OLG Stuttgart zum Zivilprozess: Wer in die Akte reinsehen darf, darf auch in die Akte reinhören

Parteien im Zivilprozess dürfen jederzeit Einsicht in die Prozessakte des laufenden Verfahrens nehmen. Das berechtigt sie laut dem OLG Stuttgart auch dazu, sich die vorläufige Aufzeichnung des Protokolls der mündlichen Verhandlung anzuhören.

12.05.2021Rechtsprechung

Das Oberlandesgericht (OLG) Stuttgart schließt sich mit seinem Beschluss vom 8. April 2021 (Az. 10 W 11/21) der wohl herrschenden Meinung in Rechtsprechung und Literatur an: Während eines laufenden Zivilverfahrens können die Parteien jederzeit die Prozessakten einsehen (§ 299 Abs. 1 Zivilprozessordnung, ZPO).

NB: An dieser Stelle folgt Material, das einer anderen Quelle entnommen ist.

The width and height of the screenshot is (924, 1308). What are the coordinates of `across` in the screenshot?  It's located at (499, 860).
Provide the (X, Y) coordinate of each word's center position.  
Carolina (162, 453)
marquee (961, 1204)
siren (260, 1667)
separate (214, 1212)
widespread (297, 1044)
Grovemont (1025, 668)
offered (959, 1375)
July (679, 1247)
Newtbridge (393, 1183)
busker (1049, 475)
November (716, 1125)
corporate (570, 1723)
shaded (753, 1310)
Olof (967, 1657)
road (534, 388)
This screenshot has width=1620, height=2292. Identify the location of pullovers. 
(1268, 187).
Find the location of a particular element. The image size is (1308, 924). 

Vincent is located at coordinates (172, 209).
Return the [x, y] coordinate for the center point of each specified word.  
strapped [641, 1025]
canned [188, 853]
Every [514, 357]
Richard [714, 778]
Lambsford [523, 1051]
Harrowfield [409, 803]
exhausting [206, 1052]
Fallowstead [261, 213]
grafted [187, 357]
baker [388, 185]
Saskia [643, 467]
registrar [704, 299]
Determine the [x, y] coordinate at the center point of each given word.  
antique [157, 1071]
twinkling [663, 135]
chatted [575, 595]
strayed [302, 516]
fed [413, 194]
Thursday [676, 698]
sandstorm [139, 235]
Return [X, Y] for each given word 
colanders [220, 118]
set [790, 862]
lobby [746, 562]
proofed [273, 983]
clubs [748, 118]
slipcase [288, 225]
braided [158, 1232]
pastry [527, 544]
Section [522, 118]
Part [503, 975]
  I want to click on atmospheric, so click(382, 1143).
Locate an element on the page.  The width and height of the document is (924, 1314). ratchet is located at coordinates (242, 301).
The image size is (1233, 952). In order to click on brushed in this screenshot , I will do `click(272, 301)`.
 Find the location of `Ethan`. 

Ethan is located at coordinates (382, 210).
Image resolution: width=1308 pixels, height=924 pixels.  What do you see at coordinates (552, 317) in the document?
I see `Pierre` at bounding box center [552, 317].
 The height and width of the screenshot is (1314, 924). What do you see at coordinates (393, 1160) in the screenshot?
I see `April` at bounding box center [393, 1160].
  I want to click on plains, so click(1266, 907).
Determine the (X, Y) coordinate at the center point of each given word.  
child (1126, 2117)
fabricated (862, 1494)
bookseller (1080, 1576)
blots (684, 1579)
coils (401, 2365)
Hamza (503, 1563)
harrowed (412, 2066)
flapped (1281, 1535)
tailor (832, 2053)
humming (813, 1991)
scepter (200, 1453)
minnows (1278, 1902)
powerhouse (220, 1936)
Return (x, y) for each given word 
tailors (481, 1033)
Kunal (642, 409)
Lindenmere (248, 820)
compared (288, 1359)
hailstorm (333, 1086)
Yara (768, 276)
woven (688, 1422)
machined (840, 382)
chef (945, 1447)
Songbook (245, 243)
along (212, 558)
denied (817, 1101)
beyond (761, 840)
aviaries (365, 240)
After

Damit können sie, das stellt das OLG Stuttgart klar, sich auch die sog. vorläufige Aufzeichnung der vom Gericht gem. § 160a Abs. 1 ZPO protokollierten mündlichen Verhandlung anhören. Irgendwelcher weiteren Voraussetzungen bedarf es dafür nicht, so die Stuttgarter Richter, die mit dem Beschluss einer Klägerin gestatteten, sich die Tonträgeraufzeichnung auf der Geschäftsstelle der Kammer anzuhören. Sie hatte moniert, im schriftlichen Protokoll sei etwas falsch festgehalten worden und wollte dieses berichtigen lassen.

Anders als das OLG Frankfurt a.M. (Urt. v. 14.10.2016, Az. 10 U 64/16) halten die Stuttgarter Richter es nicht für nötig, dass die Partei ein besonderes berechtigtes Interesse darlegen müsste, sich die Aufzeichnung anzuhören. Die vorläufige Aufzeichnung sei vielmehr Bestandteil der Akte, in welche die Parteien Einsicht nehmen können. Das Einsichtsrecht der Parteien diene deren Prozessführung und bestehe so lange, bis das betreffende Verfahren endgültig abgeschlossen ist (BGH, Beschl. v. 29.04.2015, Az. XII ZB 214/14).

Die Revision hat das OLG Stuttgart trotz Abweichung von der Rechtsprechung der Frankfurter Kollegen nicht zugelassen. Denn auch das dort geforderte besondere Interesse hätte die Klägerin hinreichend dargelegt. Diese hatte vorgetragen, ihr Prozessbevollmächtigter habe entgegen dem schriftlichen Protokoll im Termin nicht erklärt, vom Urkundsprozess Abstand zu nehmen, sodass eine Protokollberichtigung notwendig werde.